_Assigned task_
Please give back, word for word, only the lines starting at the one containing "How do I perform: Click the Ourinhos, SP" and ending at the one containing "Click waistline value 66 for size L" within the material below.

_Listed records_
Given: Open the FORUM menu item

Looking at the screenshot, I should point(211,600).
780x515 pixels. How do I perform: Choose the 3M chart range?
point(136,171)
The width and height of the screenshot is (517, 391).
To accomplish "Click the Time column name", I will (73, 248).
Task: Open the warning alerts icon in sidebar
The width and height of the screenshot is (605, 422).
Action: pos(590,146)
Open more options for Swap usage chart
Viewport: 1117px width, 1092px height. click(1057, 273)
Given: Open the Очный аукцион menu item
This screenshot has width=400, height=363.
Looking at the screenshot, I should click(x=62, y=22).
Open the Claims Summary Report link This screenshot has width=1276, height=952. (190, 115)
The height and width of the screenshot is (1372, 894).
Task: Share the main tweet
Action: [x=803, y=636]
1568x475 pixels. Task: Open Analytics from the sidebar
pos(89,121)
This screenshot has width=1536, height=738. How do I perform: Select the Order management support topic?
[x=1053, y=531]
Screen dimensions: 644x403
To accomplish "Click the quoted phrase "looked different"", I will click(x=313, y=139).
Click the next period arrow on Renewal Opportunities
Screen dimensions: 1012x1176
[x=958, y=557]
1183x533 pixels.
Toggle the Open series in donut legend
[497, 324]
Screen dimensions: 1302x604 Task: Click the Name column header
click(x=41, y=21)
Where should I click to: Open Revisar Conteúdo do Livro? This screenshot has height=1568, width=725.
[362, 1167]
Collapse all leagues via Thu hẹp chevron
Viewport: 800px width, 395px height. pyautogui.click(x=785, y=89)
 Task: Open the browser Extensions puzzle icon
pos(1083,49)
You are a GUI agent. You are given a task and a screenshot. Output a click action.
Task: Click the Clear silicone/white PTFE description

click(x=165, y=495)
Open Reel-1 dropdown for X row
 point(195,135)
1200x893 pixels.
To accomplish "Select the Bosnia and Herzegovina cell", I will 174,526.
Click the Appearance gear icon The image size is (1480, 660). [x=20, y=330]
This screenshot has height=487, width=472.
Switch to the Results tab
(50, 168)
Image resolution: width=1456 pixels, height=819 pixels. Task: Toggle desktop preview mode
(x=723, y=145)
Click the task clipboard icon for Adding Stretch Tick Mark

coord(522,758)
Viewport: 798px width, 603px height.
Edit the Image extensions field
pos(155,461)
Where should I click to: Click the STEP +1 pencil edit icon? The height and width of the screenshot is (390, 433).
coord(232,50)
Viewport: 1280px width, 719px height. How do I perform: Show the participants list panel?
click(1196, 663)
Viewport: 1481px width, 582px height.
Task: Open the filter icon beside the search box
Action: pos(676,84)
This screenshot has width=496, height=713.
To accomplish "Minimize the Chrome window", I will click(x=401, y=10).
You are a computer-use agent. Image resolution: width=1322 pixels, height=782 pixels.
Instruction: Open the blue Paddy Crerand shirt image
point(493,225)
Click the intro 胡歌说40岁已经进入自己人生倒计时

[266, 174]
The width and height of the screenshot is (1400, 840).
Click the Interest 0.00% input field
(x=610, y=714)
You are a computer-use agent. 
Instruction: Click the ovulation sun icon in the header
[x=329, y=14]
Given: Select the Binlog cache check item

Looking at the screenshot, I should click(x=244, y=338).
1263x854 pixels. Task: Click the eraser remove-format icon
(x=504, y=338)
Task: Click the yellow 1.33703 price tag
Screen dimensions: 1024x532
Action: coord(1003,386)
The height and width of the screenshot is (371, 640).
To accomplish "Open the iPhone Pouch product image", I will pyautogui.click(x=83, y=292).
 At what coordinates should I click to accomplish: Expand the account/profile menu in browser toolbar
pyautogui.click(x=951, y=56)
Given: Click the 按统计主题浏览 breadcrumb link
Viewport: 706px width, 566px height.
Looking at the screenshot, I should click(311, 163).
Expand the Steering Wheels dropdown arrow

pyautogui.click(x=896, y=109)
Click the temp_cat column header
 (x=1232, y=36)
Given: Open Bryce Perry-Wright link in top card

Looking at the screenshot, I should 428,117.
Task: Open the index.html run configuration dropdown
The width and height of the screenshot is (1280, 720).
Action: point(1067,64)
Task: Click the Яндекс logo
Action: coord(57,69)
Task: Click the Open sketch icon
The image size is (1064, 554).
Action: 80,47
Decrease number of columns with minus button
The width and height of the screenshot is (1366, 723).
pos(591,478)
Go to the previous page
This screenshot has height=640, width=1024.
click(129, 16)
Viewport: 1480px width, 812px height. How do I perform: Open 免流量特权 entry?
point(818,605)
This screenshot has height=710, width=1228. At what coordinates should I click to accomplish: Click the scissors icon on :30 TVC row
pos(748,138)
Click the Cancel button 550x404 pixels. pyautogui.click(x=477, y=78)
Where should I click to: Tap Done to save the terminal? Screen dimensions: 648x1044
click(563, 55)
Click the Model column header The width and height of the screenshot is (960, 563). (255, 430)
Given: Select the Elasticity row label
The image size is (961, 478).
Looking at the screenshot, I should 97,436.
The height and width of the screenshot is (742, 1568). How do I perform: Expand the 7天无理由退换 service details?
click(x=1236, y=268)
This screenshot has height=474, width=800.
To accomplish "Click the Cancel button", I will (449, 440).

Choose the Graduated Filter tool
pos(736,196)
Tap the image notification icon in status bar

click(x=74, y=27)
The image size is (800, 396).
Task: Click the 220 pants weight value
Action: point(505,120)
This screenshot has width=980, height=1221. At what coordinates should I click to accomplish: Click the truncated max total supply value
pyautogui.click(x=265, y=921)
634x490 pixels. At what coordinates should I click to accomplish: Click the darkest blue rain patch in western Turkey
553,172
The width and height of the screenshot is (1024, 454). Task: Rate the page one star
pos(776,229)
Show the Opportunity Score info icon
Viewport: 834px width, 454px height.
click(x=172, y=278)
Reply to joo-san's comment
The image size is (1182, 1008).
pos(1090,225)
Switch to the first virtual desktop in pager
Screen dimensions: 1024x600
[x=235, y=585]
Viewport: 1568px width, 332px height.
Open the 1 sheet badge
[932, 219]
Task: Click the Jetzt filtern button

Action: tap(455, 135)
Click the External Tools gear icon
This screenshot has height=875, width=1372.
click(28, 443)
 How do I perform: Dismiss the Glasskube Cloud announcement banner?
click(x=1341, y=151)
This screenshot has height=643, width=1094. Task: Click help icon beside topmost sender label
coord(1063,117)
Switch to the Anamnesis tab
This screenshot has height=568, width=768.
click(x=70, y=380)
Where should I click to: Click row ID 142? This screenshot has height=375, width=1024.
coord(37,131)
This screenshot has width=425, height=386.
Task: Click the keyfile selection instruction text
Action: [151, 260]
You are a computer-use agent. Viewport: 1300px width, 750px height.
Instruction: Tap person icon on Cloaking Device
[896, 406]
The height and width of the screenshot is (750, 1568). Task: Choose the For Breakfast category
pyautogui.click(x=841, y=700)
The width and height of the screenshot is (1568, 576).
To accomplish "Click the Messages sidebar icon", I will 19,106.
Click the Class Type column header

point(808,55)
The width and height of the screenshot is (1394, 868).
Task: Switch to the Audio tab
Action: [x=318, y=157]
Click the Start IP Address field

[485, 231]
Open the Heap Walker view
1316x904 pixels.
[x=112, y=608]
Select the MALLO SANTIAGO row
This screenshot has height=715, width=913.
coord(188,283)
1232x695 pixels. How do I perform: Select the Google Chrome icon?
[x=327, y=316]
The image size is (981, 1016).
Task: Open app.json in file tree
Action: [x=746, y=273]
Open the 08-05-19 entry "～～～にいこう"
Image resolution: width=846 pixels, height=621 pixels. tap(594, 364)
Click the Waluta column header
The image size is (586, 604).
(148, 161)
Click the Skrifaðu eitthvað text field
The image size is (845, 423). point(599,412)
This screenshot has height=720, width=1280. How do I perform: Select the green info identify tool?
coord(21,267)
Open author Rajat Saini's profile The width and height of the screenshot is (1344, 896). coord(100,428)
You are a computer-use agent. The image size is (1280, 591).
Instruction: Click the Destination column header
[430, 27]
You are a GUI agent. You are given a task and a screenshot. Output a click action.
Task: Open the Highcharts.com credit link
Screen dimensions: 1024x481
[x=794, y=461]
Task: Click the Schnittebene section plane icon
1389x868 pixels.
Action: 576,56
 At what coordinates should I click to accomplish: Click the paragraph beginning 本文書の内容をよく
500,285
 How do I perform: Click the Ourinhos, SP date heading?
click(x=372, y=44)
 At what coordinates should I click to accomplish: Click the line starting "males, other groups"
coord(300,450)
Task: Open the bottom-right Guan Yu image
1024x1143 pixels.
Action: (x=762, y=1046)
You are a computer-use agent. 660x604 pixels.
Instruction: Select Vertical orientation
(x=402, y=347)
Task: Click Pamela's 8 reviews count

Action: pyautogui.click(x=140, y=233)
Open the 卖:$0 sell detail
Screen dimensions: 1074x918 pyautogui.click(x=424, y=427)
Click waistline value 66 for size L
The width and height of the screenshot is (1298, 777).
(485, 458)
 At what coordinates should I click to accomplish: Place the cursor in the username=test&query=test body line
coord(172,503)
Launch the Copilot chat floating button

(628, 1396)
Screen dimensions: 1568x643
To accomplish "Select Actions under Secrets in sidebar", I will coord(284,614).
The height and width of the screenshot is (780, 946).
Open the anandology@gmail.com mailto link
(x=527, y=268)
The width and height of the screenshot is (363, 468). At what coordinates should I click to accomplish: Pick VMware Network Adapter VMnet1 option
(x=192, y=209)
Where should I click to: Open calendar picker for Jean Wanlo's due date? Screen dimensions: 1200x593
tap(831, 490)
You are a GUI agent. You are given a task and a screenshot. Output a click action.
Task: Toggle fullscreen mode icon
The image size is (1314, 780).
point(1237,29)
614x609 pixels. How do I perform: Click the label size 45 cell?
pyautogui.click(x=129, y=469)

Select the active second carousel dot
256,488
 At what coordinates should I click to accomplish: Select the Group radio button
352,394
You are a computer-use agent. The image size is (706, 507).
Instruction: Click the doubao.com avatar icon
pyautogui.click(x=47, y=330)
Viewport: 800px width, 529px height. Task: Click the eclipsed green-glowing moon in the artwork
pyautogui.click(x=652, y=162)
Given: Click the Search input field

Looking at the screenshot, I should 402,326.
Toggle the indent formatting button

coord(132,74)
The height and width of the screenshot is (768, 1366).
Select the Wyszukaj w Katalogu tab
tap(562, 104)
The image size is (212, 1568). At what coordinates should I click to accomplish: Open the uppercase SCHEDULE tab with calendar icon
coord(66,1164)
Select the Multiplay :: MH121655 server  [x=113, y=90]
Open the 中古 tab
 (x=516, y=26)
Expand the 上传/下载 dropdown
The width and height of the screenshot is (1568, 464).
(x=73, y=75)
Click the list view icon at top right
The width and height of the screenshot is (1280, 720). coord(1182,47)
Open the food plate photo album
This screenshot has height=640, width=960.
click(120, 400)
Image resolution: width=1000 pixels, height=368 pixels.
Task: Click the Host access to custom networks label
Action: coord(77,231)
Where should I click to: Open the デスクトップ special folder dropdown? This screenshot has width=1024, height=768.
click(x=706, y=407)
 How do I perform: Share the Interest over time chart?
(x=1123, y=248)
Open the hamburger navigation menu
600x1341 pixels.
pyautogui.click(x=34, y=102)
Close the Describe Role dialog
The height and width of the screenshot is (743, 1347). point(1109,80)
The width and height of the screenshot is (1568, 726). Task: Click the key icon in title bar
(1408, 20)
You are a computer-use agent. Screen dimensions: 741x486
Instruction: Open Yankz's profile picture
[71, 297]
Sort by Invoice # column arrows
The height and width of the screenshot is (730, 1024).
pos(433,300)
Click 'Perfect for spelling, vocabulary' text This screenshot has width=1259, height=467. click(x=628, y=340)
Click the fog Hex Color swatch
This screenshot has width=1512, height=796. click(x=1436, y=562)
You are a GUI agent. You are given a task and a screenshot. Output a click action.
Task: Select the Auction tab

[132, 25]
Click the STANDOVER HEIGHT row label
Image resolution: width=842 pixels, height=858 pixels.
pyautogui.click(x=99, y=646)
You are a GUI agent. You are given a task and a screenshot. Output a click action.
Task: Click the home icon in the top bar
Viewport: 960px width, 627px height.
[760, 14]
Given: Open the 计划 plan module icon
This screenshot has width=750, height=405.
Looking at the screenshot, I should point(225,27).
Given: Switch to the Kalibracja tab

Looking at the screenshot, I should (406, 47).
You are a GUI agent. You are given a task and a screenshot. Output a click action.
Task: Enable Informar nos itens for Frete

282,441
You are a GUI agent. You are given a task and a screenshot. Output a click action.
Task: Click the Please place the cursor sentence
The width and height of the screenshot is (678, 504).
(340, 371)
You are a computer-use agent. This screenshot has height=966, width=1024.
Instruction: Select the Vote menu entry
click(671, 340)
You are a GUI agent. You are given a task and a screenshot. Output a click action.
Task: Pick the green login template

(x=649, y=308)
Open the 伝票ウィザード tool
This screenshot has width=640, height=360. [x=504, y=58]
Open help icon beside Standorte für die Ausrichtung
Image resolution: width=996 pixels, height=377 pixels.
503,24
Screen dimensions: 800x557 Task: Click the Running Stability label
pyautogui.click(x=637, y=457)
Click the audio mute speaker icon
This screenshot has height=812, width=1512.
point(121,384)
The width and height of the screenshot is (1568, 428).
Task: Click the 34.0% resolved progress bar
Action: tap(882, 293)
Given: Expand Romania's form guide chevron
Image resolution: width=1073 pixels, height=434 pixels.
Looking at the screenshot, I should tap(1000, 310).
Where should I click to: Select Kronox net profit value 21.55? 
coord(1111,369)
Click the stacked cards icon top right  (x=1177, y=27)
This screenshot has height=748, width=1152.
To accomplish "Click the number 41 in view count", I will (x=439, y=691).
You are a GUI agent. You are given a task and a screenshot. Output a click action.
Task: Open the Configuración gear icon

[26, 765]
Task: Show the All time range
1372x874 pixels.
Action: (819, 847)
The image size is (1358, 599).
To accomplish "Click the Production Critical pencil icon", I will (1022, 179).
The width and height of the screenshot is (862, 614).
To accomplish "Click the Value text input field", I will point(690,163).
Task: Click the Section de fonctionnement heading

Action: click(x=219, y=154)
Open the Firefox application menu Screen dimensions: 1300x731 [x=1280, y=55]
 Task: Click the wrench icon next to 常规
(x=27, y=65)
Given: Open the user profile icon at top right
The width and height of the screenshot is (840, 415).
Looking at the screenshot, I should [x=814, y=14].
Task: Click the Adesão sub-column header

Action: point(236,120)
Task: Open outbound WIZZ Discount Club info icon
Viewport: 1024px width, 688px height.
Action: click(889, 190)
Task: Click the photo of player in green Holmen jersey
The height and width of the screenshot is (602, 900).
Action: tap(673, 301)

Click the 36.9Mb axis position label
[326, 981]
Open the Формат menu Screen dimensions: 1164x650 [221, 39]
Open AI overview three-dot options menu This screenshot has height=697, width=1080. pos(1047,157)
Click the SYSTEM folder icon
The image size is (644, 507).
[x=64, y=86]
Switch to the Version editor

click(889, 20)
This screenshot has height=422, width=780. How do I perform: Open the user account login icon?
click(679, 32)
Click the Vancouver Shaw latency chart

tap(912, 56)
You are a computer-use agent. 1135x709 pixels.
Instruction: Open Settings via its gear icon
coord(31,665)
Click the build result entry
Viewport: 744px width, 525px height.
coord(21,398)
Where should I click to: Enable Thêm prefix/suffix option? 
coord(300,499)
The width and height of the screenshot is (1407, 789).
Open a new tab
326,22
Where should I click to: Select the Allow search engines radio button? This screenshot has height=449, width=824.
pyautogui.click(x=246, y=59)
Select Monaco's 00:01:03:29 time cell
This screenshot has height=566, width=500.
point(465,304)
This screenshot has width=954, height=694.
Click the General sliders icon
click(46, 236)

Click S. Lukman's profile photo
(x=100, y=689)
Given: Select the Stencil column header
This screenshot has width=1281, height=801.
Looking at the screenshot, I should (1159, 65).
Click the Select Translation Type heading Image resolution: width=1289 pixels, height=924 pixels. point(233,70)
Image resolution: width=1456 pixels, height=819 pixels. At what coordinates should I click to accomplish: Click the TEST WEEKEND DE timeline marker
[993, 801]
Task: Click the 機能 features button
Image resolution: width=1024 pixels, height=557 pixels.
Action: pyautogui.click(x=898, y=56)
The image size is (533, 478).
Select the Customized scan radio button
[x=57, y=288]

_Problem solution_
 How do I perform: Click the Ourinhos, SP date heading?
click(x=372, y=44)
 At what coordinates should I click to accomplish: Click the line starting "males, other groups"
coord(300,450)
Task: Open the bottom-right Guan Yu image
1024x1143 pixels.
Action: (x=762, y=1046)
You are a computer-use agent. 660x604 pixels.
Instruction: Select Vertical orientation
(x=402, y=347)
Task: Click Pamela's 8 reviews count

Action: pyautogui.click(x=140, y=233)
Open the 卖:$0 sell detail
Screen dimensions: 1074x918 pyautogui.click(x=424, y=427)
Click waistline value 66 for size L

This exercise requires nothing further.